Plenty of people who originally had an 80% chance of cure still die. This may have also been the original figure. My daughter's original prognonsis was fair, until the cytogenetics came back and the induction round of chemo, whilst remitting her morphologically, very well (from 60-3% leukaemia) failed to remit her of a particularly damning genetic abnormality. This figure then dropped to terminal without stem cell transplant. We punted for it, of course, her risk of death was calculated at 15%. She died.

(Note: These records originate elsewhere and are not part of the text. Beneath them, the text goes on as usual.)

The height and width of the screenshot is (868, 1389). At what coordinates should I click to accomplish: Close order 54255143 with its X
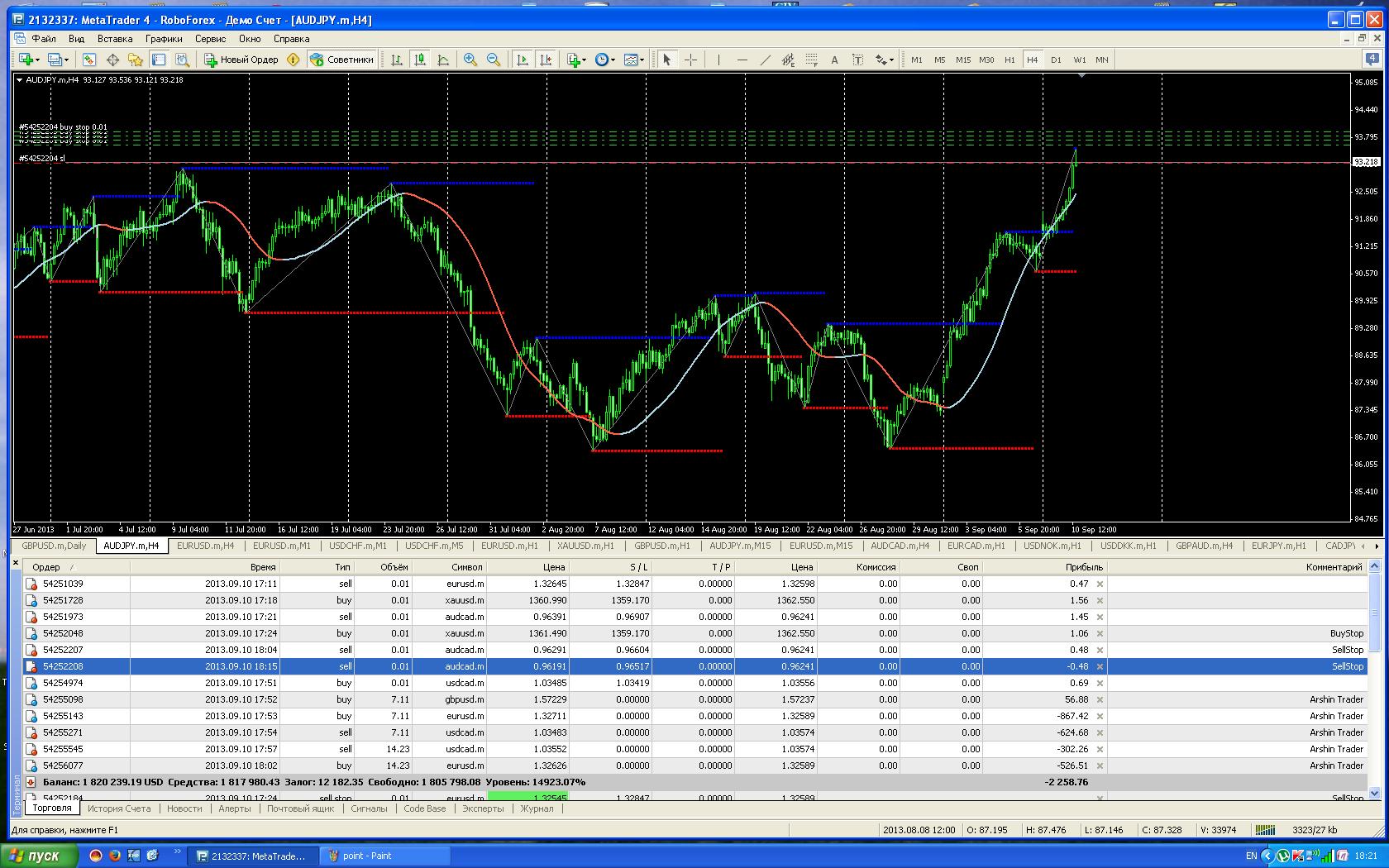coord(1100,716)
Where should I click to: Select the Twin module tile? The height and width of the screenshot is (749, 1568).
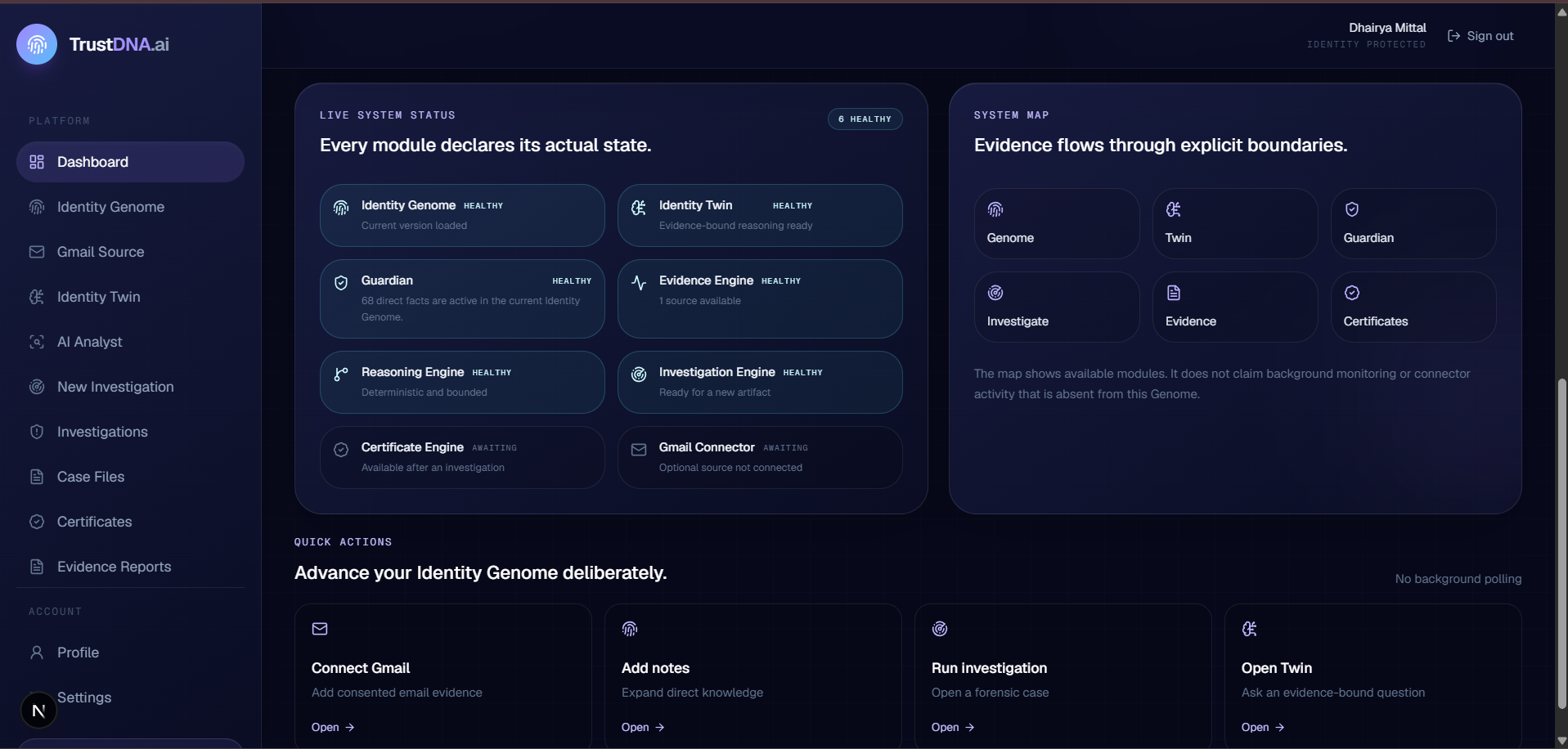click(x=1235, y=224)
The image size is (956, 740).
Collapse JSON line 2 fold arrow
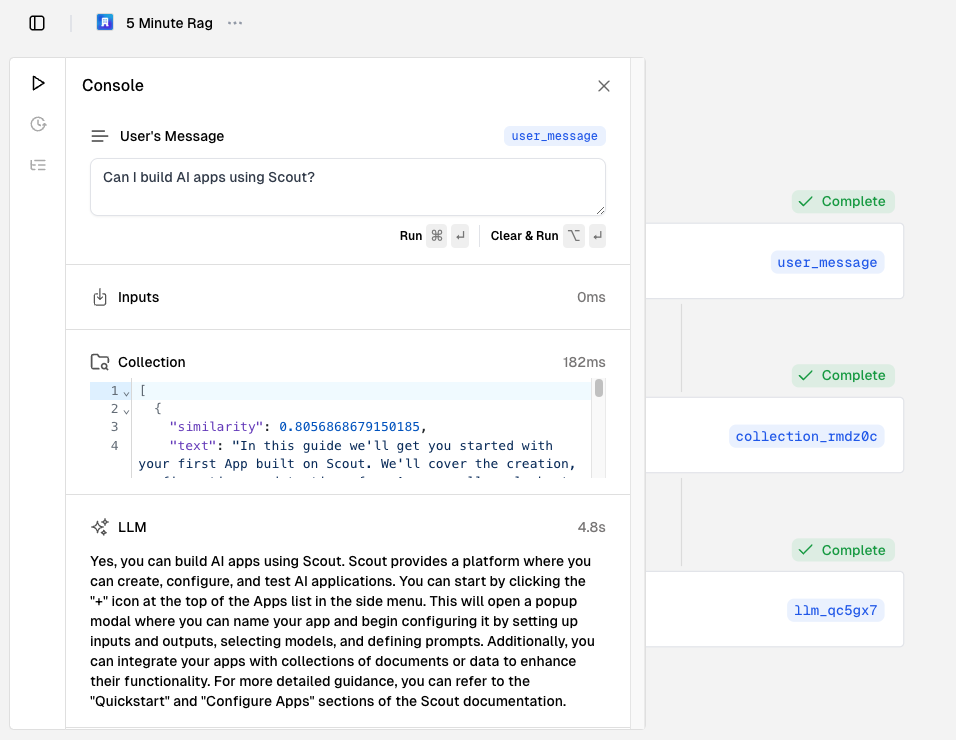coord(126,410)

Her risk of relapse, even give successful transplant, was still over 50%.

But if her case had gone to press I'll wager London to a brick all that would have been seized on what her initial odds, which were useless.

GlitterySparklyBaublesOfDoom Sat 22-Dec-12 00:06:13

Yes of course it could cure him. My DS had the same tumour in 1995. He was vey seriously ill before he had surgery and then radiotherapy. He's here now aged 25 and he graduated from Uni last year with an Honours degree.

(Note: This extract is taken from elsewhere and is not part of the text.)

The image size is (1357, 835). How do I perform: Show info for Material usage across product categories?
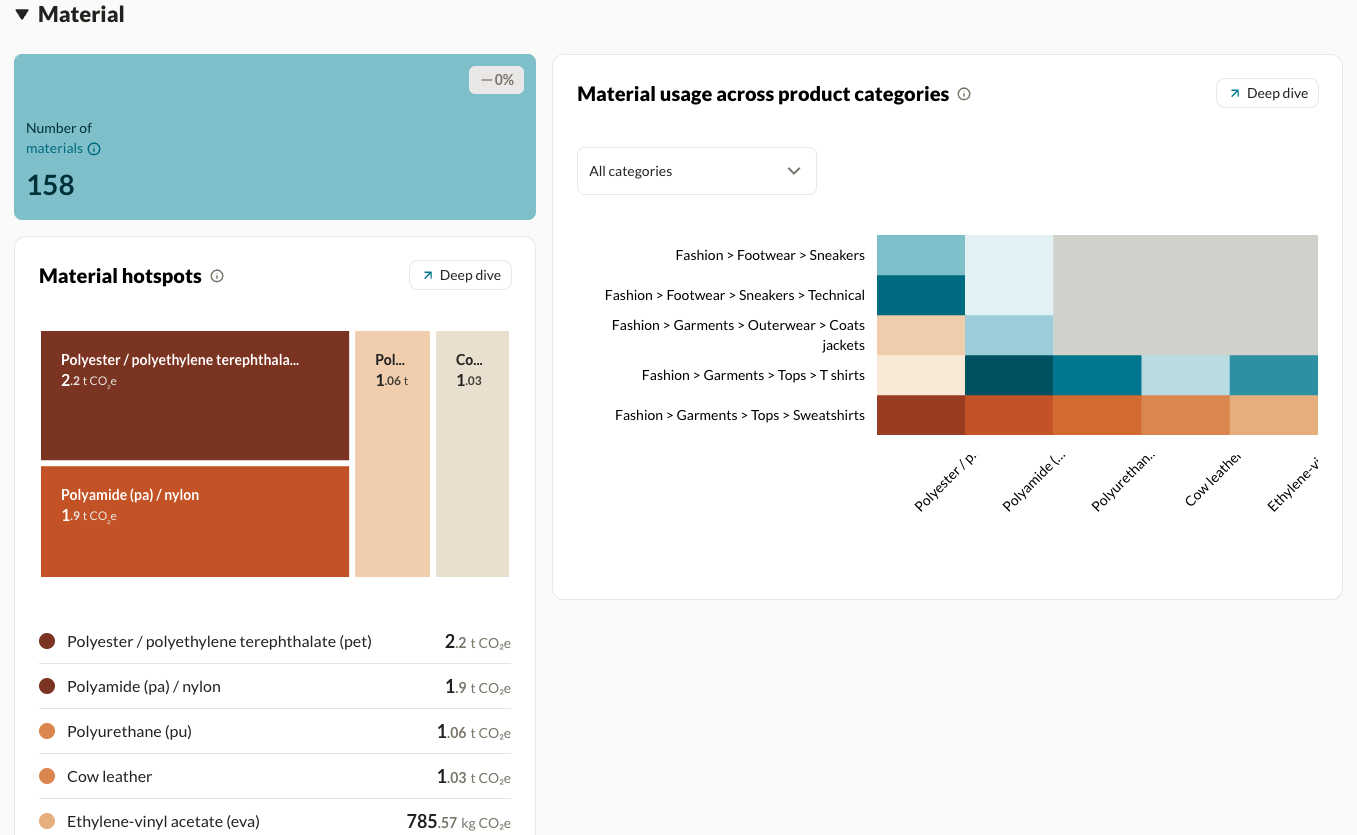click(963, 94)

5madthings Sat 22-Dec-12 00:06:37

Thankyou for that explanation expat

Neons cancer has already recurred, hence the resent operation? That in itself is not goid. It us a particularly aggressive cancer from what i have read and the 85% figure is the chance of him being alive five years from diagnosis. Not an 85% xhance of a cure. From what i have read had he stayed in remission for two years his idds would have been.better, but that has sadly not hapoened.

As ever the press are picking and choosing what and how to report this story.

It is horrible for all involved. I think those condeming his mother should be ashamed.

T h tho i agree it is a worthy discussion i do think.some form of annonymity for the family would be preferable.

dikkertjedap Sat 22-Dec-12 00:07:31

For those who like to understand more about medulloblastoma, treatment, trials and survival rates. The mother is damned if she does and damned if she doesn't. It is heartbreaking.

5madthings Sat 22-Dec-12 00:09:21

glitter they were saying it coyld cure him.before he relapsed but as he has alreasy had a reccurrance of the tumour the cgances are now very slim?

There are many differing versions and information available it seems. I am pleased it worked for your son, this case must bring bacl horrible memories sad its very difficult for many mnmnetters.

GlitterySparklyBaublesOfDoom Sat 22-Dec-12 08:26:27

Just realised about half of my post didn't appear. I also meant to say that they usually start radiotherapy 6 to 8 weeks after surgery so the court case won't have made much difference in terms of delay. As for the tumour regrowth, I honestly don't know as we were extremely fortunate in that didn't happen to DS. If they do believe that they have managed to remove it all now then radiotherapy and chemo could cure him and stop the thing from ever growing back again. Or not. It is a gamble and as a parent you can only try to make the best decision for your DC based in the advice the medics give.

Yes 5madthings there are too many MNers who have and are going through this. It's shit!

labtest Sun 30-Dec-12 23:17:39

I realise I am late to this thread but have just come across it. I really feel for this mother. My daughter was diagnosed with acute lymphoblastic leukaemia in June 2011 at the age of 4. Despite being informed that her odds were very good (being a white girl under the age of ten) my first instinct was that I didn't want to put her through treatment. I couldn't bear the thought of her enduring chemo and hair loss, sickness etc. to make matters worse, she was not ill and had been diagnosed after complaining only of a sore hip, so I felt that by putting her through treatment I would be the one making her ill. Nonsense I know but logic had evaded me at this point. Of course she did have treatment, it's ongoing til September 2013 but I can totally understand why a parent would resist, particularly when it can be damaging and results are not guaranteed. This mother is not a nutter, she is not uncaring. She loves her son and is terrified for him. I hope for the best outcome for him and peace of mind for her.